Industrial controls and variable-bias circuits sometimes require the services of voltage-to-resistance converters. But they can be difficult to implement. The simple approach shown in the figure builds such a converter with two identical digital potentiometers.
Digital potentiometer U1 and comparator U3 form a digital track-and-hold circuit, in which U1 adjusts its internal voltage divider to make VWIPER track VIN. Therefore, wiper resistance is proportional to VIN. Because the digital inputs of U1 and U2 are connected together, U2 and U1 have the same wiper positions and the same resistances between corresponding terminals. Thus, the output resistance is proportional to VIN, as required for voltage-to-resistance conversion.
Operation of the digital track-and-hold is as follows: To track VIN, the wiper (center tap) of digital potentiometer U1 moves up or down as each clock pulse arrives. Comparator U3 compares the analog input (VIN) with the wiper voltage (VWIPER).

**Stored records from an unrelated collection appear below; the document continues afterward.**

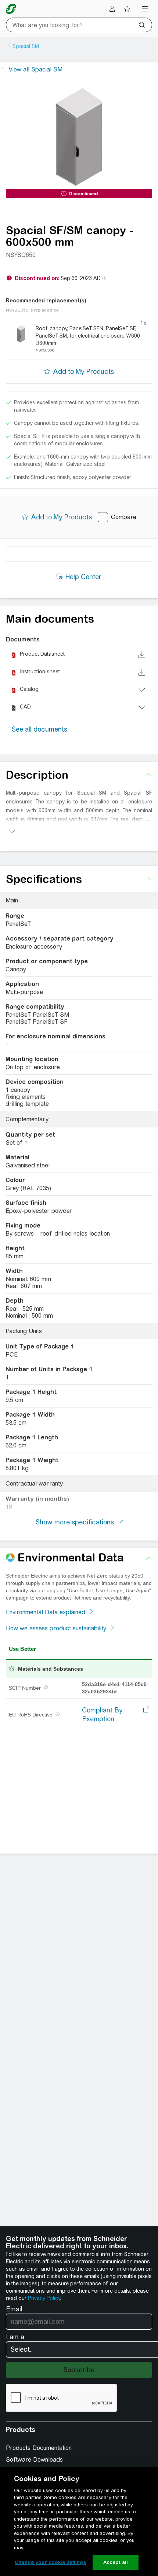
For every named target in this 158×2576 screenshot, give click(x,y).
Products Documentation (39, 2447)
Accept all (115, 2562)
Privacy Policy (44, 2298)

If VIN > VWIPER, the comparator asserts logic high, causing the wiper position to move up and increase the value of VWIPER. VWIPER keeps increasing until it's greater than VIN. Then the comparator toggles and drives the wiper position downward. On each clock cycle, the wiper moves up or down as required to track VIN. Reference inputs for the voltage divider (VH and VL) set the input voltage range: If the VIN range is 0 to 5 V dc, set VL = GND and VH = 5 V dc.
Because U1 and U2 are identical and their digital inputs are connected together, their wiper positions are the same. Applying a logic Low to the LOCK input allows the output resistance to change with VIN, while applying a logic High holds the resistance value indefinitely.
LOCK may be connected permanently to ground. In that case, though, the output resistance toggles continually between two consecutive states, even if VIN is constant. For example, if the potentiometer is 10 kΩ and you set the wiper to 5 kΩ, the output resistance will toggle between 5.0 and 5.3125 kΩ on every clock cycle. If necessary, you can filter that effect by connecting a capacitor to the output wiper. A clock frequency between 100 Hz and 10 kHz is acceptable.
Output resistance doesn't change instantly with VIN, but it takes a number of clock cycles to reach its final value. The number of cycles (32 max) depends on the initial wiper position and the input voltage.
If higher resolution is needed, substitute a 6- or 8-bit digital potentiometer for the 5-bit model shown. Choose a digital pot that has a known state at power-up. Note that the MAX5160 has a power-up reset that sets the wiper position to mid-scale, enabling the two digital pots to synchronize to the same resistance.